Я чувствовал, что в этом должен быть какой-то подвох. Когда она замолчала, я спросил: «А как же твой муж?» Аннабель рассмеялась и ответила, что он не будет задавать никаких вопросов. Я сказал, что не могу в это поверить, ни один мужчина не принял бы чужого ребенка. Но Аннабель сказала, что Лесли Коллиз примет, чтобы сохранить лицо и честь. Больше всего на свете он боялся выглядеть глупо. Ему было не все равно, что о нем думают коллеги и что говорят о нем люди. Он создал себе вполне прагматичный имидж и ни за что не позволил бы его разрушить.
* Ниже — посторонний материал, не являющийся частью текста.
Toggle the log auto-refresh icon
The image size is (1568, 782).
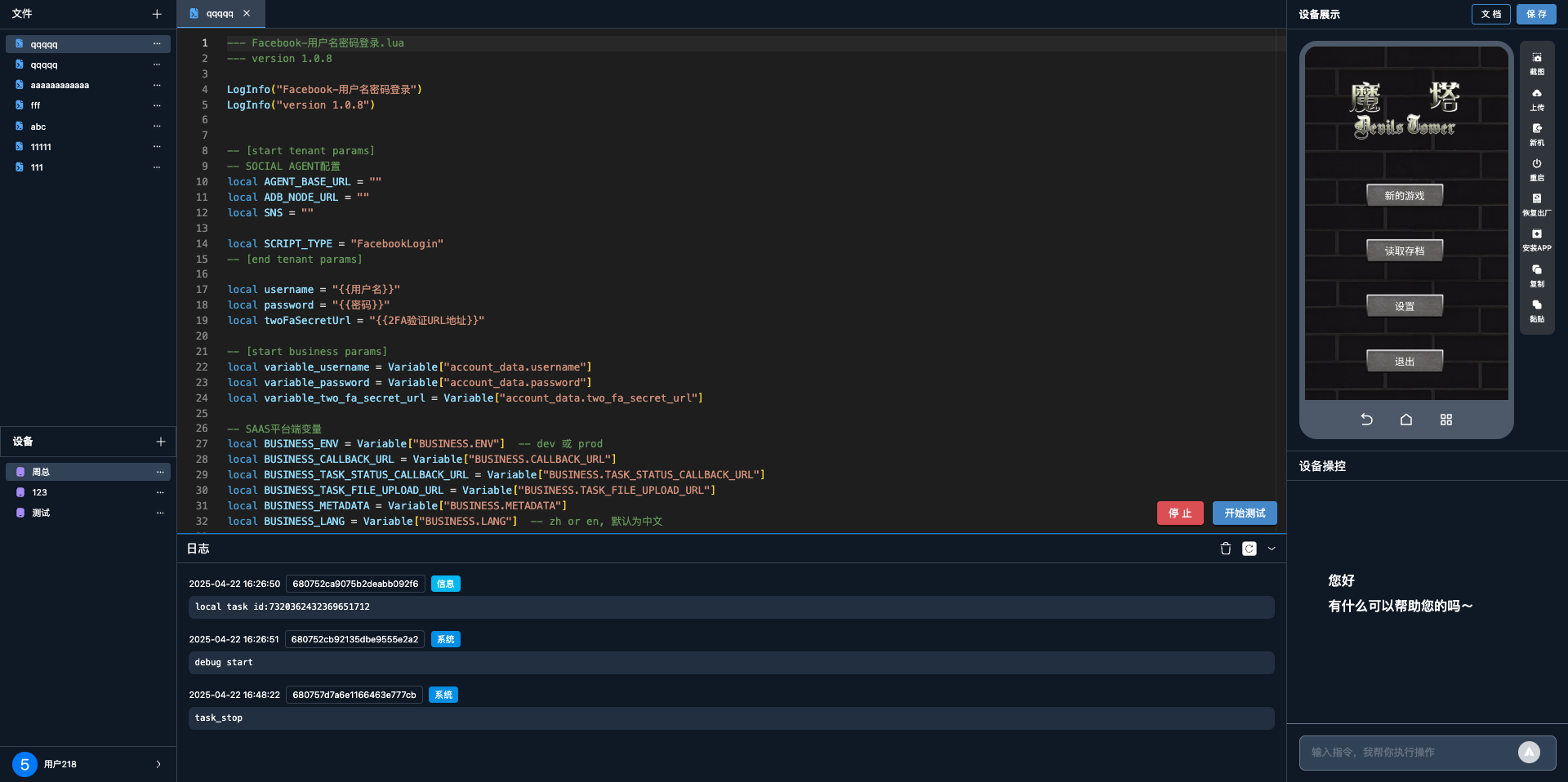[1249, 549]

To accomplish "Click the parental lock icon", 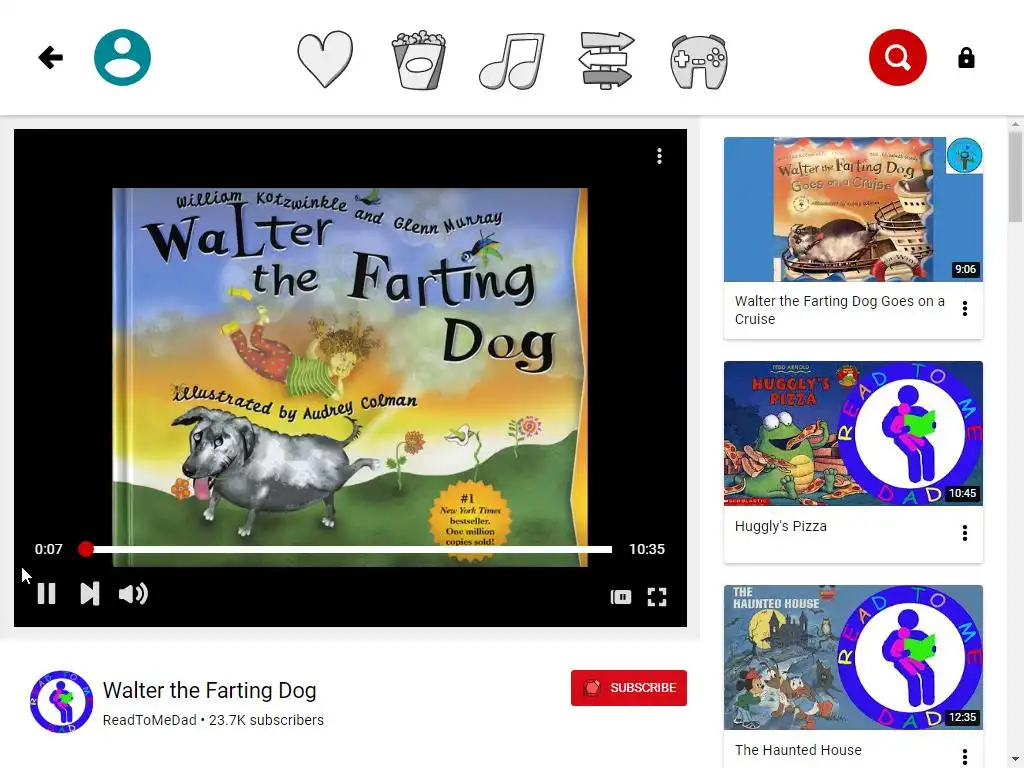I will point(966,58).
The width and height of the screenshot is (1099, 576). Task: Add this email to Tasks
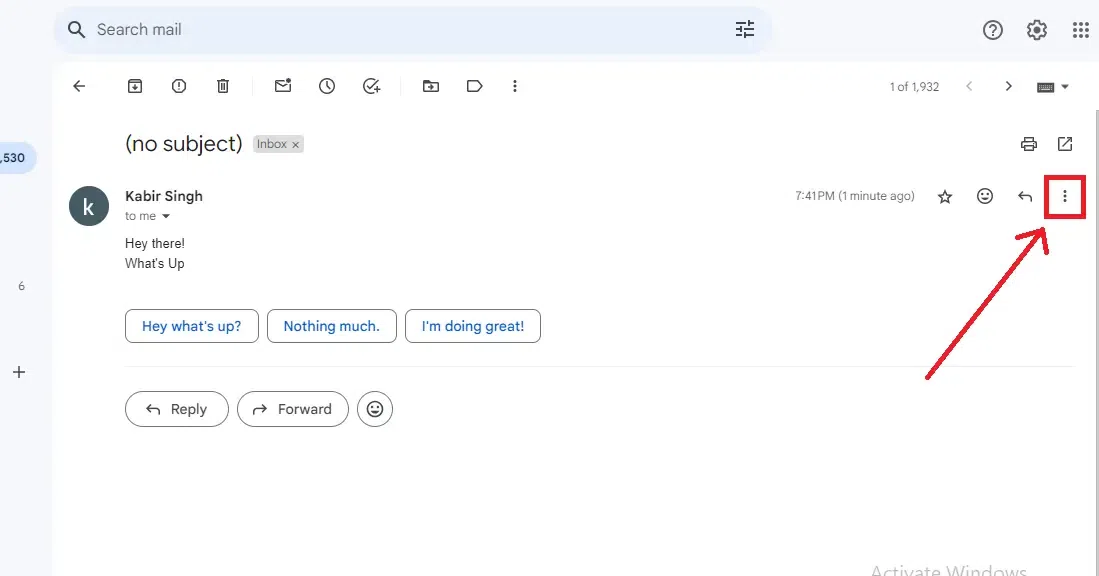371,87
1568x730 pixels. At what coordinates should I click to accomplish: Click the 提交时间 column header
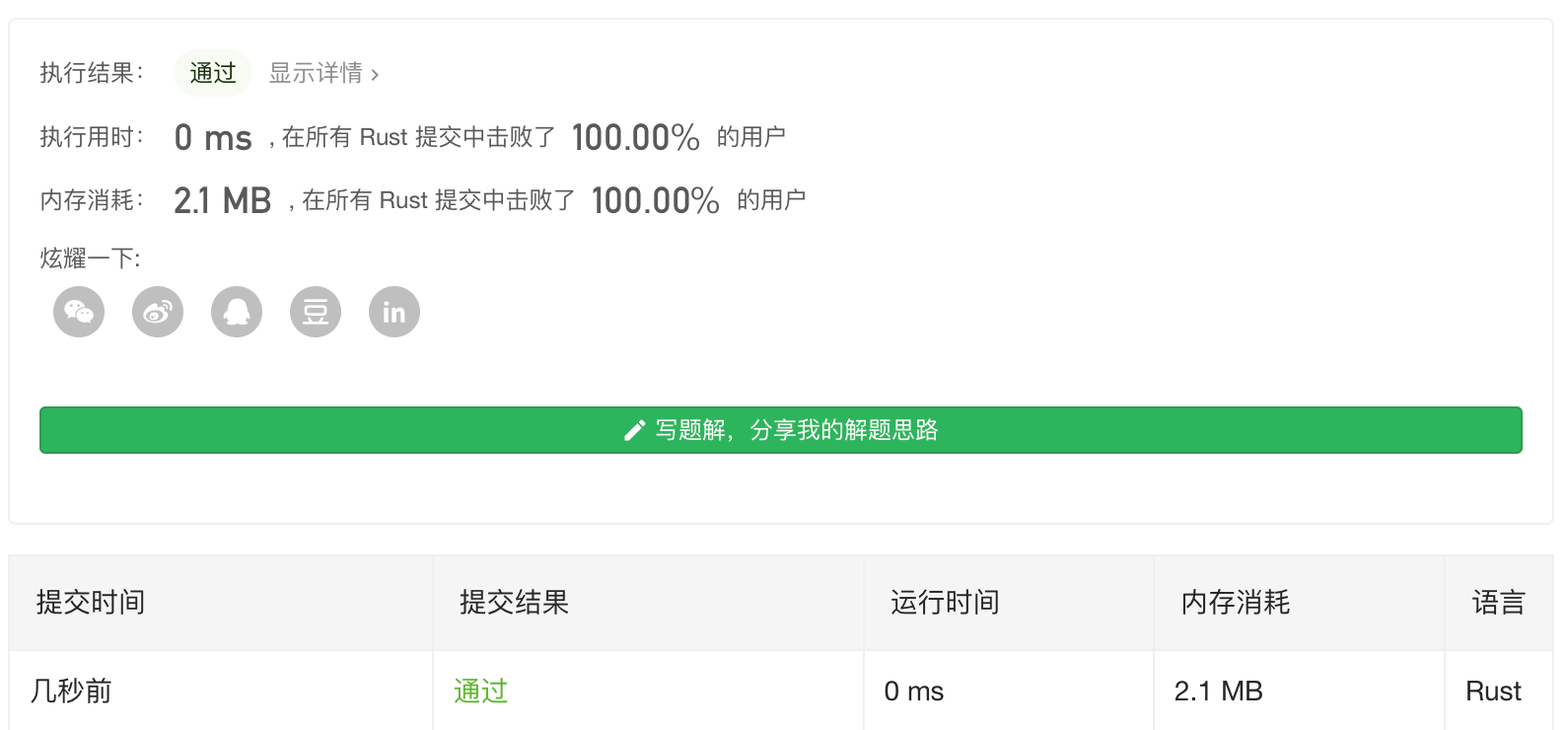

Увидев выражение моего лица, она рассмеялась и добавила: «Не беспокойся, Дэниел, он не придет убивать тебя». «Но это мой ребенок», — сказал я. Она выбросила сигарету, откинула волосы с лица и произнесла: «Не беспокойся о ребенке. У него будет хороший дом». В ее устах это звучало так, словно она говорила о собаке.